IRS Issues Proposed Rule Regarding Physical Presence Requirements for Retirement Plan Consents
The IRS has released a proposed rule titled Use of an Electronic Medium to Make Participant Elections and Spousal Consents. The proposed regulation provides an alternative to in-person witnessing of spousal consents required to be witnessed by a notary public or a plan representative and clarifies that certain special rules for the use of an electronic medium for participant elections also apply to spousal consents.
The regulation is proposed to apply beginning on the date that is six months after publication of the Treasury decision adopting these rules as a final regulation in the Federal Register. However, taxpayers may immediately rely on the proposed rule. This guidance comes as previous temporary relief from the physical presence requirements expires at the end of the year.

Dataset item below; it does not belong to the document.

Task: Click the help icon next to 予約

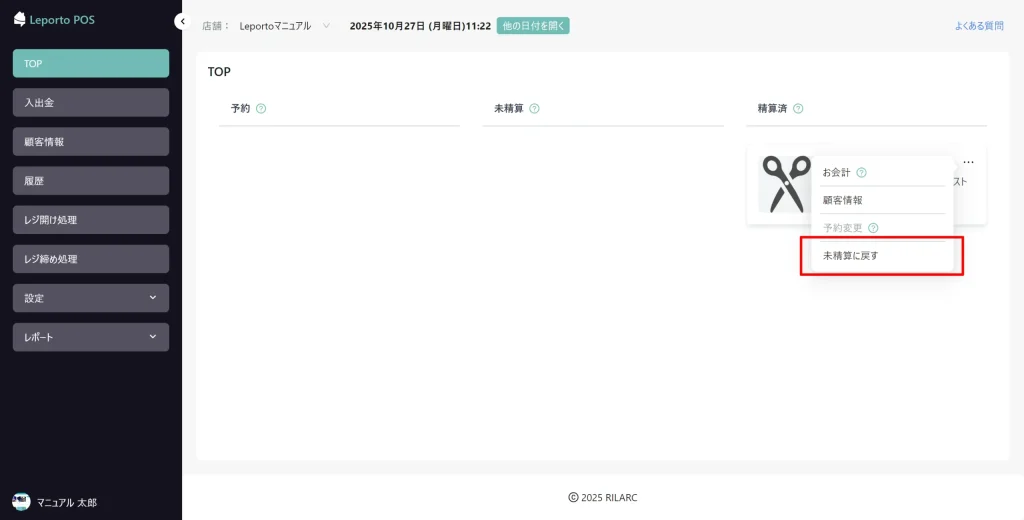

Under the proposal, a plan may accept a spousal consent witnessed remotely by a notary public provided that
- The signature of the person signing the spousal consent is witnessed by the notary public using live audio-video technology,
- Requirements related to access, authentication, review and confirmation are met,
- The remote witnessing is consistent with state law requirements that apply to the notary public
The proposed rule also sets forth remote witnessing rules for spousal consents witnessed by a plan representative. A plan may accept spousal consent witnessed remotely by a plan representative, provided that
- The signature of the person signing is witnessed using live audio-video technology
- Requirements related to access, authentication, review and confirmation are met, and
- The remote witnessing satisfies the following five requirements
- The person signing the spousal consent must present a valid photo ID
- The live audio-video conference must allow for direct interaction between the person signing and the plan representative
- The person signing must transmit by electronic means a legible copy of the signed document directly to the plan representative on the same date that the spousal consent is signed
- The plan representative must acknowledge that the signature has been witnessed and transmit the consent and acknowledgement back to the person signing the consent
- A recording of the audio-video conference during which the spousal consent was signed remotely must be made and retained by the plan representative
The rule makes several other clarifications — including defining spousal consent and specifying that rules regarding use of an electronic medium for participant elections also applies to spousal consents — and modifies Example 3 in the regulation to demonstrate applicability of requirements with respect to spousal consent.
The proposal is set to be published on December 30, 2022. Comments must be made within 90 days of publication in the Federal Register.